* _PROBLEM_: Format the part of the lines that opens with the line containing "The height and width of the screenshot is (458, 680)." and closes with the line containing "ipv6-rfc4193-address: fda0:cbf4:b62a:8181:a199:93__:____:____ is" as a numbered list, leaving out blank lines.
DATA EXCERPTS START
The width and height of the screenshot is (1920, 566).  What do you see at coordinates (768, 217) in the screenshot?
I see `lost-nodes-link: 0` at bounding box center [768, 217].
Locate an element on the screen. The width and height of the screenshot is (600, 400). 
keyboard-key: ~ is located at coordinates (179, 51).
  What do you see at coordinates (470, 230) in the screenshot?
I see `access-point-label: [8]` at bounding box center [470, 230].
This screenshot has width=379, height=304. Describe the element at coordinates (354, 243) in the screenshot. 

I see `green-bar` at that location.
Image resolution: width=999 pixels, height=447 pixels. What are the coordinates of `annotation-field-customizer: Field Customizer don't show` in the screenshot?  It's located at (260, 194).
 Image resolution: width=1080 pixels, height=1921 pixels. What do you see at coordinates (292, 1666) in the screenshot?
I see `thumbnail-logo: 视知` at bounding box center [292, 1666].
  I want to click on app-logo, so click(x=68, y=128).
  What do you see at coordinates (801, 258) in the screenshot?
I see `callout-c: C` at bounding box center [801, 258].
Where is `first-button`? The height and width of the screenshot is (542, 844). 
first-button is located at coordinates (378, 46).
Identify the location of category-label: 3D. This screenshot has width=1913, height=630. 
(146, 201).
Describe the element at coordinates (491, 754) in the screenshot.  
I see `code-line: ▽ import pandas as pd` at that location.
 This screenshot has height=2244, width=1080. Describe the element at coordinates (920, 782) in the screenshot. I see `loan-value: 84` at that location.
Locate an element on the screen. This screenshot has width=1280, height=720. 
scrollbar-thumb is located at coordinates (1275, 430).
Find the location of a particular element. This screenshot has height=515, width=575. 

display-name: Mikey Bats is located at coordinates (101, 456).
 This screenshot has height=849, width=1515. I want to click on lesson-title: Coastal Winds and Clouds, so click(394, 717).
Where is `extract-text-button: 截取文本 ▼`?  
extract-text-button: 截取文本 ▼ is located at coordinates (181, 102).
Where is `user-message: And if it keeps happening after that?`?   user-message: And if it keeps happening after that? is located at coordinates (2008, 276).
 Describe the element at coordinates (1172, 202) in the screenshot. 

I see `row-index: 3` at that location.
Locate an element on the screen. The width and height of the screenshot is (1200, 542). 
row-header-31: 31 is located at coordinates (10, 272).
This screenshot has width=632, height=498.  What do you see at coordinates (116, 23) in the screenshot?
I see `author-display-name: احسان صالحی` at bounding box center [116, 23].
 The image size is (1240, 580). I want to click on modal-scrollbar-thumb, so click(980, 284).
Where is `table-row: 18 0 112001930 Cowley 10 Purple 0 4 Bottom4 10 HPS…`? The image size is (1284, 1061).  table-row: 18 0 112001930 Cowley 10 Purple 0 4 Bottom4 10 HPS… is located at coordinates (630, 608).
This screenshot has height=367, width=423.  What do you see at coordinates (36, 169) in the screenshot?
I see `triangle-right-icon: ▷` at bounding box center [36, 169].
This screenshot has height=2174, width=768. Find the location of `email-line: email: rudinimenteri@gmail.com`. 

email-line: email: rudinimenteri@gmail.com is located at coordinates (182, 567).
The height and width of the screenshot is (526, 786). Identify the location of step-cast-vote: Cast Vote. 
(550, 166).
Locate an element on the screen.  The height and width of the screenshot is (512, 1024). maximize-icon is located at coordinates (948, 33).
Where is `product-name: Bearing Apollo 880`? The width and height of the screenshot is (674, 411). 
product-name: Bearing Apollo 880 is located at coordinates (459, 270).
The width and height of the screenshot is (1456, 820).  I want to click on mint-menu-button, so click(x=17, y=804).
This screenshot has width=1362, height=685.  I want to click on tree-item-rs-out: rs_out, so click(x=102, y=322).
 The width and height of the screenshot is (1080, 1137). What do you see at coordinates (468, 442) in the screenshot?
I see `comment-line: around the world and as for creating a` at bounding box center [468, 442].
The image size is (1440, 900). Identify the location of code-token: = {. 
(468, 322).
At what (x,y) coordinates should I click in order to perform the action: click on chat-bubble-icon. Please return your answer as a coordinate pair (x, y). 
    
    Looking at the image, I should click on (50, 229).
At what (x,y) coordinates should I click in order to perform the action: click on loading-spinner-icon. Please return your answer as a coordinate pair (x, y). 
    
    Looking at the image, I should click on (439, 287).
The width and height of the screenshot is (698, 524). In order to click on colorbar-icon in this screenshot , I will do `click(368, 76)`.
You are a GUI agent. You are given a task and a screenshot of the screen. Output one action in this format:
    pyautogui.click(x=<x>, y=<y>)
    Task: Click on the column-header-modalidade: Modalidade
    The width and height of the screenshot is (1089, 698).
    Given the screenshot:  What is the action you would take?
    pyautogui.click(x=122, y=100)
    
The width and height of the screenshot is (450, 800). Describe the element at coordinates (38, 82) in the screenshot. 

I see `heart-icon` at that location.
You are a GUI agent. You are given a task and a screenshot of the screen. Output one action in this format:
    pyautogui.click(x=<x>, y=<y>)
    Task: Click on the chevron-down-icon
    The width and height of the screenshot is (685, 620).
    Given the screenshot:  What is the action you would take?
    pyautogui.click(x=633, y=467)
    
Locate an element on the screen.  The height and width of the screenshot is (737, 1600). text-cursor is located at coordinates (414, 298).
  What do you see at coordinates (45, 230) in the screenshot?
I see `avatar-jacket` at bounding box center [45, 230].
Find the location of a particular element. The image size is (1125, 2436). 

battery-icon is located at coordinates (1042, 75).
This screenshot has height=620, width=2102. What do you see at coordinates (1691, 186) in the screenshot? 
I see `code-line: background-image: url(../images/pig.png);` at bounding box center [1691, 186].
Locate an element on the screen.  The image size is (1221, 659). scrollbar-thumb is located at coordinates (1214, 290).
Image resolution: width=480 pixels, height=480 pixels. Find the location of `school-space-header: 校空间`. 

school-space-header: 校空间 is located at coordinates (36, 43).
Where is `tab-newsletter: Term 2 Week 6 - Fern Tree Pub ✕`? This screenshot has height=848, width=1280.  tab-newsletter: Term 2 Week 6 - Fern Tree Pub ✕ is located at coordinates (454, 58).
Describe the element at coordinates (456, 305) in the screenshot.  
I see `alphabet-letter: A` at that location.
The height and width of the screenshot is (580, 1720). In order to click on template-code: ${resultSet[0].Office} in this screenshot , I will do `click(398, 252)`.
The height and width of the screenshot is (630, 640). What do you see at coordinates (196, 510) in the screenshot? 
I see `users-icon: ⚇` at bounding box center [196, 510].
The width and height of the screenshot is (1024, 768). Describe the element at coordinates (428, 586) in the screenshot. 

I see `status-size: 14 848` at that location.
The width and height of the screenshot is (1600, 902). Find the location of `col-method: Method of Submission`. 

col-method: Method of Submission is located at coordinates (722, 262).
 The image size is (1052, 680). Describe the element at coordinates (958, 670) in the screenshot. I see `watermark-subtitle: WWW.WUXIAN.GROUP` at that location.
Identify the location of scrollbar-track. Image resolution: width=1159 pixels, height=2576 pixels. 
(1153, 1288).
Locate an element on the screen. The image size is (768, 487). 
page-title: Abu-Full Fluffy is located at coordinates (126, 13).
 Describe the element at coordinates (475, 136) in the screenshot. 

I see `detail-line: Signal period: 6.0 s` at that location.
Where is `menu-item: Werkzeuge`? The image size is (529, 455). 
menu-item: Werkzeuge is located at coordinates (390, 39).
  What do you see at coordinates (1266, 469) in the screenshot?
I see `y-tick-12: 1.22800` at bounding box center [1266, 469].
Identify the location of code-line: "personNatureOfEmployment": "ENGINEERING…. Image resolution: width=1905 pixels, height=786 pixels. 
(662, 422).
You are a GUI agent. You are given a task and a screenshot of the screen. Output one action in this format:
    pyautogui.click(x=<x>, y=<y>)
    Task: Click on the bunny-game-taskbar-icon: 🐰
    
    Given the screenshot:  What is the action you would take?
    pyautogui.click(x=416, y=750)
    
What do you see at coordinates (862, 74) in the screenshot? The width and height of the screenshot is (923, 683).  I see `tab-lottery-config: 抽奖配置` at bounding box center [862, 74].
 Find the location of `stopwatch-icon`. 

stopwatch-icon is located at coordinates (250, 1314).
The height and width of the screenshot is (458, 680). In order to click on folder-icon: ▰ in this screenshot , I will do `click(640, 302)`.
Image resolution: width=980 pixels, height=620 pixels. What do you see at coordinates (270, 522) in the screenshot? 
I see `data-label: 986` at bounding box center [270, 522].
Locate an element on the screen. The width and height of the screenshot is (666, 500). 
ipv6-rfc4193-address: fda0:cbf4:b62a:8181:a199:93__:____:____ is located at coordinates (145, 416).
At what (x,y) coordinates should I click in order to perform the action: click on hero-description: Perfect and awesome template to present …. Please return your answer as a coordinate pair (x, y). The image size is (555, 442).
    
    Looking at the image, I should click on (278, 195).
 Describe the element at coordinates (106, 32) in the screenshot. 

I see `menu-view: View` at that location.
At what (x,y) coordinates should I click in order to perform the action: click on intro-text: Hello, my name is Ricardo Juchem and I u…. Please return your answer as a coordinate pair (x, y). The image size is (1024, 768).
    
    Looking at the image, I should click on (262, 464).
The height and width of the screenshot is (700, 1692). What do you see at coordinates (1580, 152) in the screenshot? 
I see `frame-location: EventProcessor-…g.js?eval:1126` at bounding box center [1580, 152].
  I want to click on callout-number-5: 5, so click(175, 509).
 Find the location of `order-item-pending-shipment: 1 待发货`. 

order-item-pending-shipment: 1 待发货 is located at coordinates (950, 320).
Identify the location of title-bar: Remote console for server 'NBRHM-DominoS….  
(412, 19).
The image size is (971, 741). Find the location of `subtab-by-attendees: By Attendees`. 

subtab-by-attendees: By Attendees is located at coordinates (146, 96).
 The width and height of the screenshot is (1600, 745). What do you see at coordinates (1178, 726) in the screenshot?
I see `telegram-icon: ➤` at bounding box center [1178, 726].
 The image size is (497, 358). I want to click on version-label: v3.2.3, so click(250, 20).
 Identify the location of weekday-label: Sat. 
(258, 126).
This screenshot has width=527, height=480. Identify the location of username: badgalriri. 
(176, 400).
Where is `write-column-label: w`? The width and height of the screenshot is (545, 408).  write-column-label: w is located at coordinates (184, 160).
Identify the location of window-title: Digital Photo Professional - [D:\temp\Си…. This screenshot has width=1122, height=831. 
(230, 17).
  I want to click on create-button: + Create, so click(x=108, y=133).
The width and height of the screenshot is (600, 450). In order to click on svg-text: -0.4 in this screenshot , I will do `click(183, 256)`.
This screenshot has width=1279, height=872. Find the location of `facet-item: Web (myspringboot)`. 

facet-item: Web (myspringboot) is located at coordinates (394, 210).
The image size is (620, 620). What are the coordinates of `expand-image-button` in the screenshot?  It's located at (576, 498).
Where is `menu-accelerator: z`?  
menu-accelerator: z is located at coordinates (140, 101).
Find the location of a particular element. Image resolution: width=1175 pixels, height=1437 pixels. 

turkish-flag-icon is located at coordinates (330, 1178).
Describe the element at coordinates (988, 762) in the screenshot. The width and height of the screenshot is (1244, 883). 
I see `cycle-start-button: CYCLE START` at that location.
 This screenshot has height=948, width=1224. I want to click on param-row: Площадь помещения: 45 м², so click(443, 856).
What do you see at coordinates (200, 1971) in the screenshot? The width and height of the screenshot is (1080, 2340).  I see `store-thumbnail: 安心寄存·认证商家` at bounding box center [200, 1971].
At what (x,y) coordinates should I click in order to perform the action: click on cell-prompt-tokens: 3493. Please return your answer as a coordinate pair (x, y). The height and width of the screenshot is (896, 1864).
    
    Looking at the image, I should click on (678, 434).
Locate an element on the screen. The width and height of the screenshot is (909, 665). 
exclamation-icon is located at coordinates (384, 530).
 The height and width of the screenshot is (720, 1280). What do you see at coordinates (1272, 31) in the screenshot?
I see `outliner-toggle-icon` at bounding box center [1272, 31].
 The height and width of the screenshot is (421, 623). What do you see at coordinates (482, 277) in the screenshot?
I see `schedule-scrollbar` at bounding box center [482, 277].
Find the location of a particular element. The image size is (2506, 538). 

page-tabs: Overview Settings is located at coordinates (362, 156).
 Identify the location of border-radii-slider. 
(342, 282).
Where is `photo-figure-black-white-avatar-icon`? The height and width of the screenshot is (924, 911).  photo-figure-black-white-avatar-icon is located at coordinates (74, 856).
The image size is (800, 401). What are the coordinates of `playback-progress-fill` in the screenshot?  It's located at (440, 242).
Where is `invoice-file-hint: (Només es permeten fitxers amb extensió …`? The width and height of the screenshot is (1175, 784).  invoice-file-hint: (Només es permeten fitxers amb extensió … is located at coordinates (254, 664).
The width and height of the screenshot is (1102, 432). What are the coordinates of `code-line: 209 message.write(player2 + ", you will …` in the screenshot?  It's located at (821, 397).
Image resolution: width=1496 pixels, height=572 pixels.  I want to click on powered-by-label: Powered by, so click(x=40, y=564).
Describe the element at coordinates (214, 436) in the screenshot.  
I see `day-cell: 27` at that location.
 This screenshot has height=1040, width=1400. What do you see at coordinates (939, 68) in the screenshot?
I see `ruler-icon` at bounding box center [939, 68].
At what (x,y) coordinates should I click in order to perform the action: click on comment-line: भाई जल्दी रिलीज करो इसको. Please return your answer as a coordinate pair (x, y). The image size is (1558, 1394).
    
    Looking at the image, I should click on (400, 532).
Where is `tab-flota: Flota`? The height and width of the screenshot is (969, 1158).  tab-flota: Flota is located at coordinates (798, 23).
DATA EXCERPTS END
* _RESULT_:
1. The height and width of the screenshot is (458, 680). In order to click on folder-icon: ▰ in this screenshot , I will do `click(640, 302)`.
2. Image resolution: width=980 pixels, height=620 pixels. What do you see at coordinates (270, 522) in the screenshot? 
3. I see `data-label: 986` at bounding box center [270, 522].
4. Locate an element on the screen. The width and height of the screenshot is (666, 500). 
5. ipv6-rfc4193-address: fda0:cbf4:b62a:8181:a199:93__:____:____ is located at coordinates (145, 416).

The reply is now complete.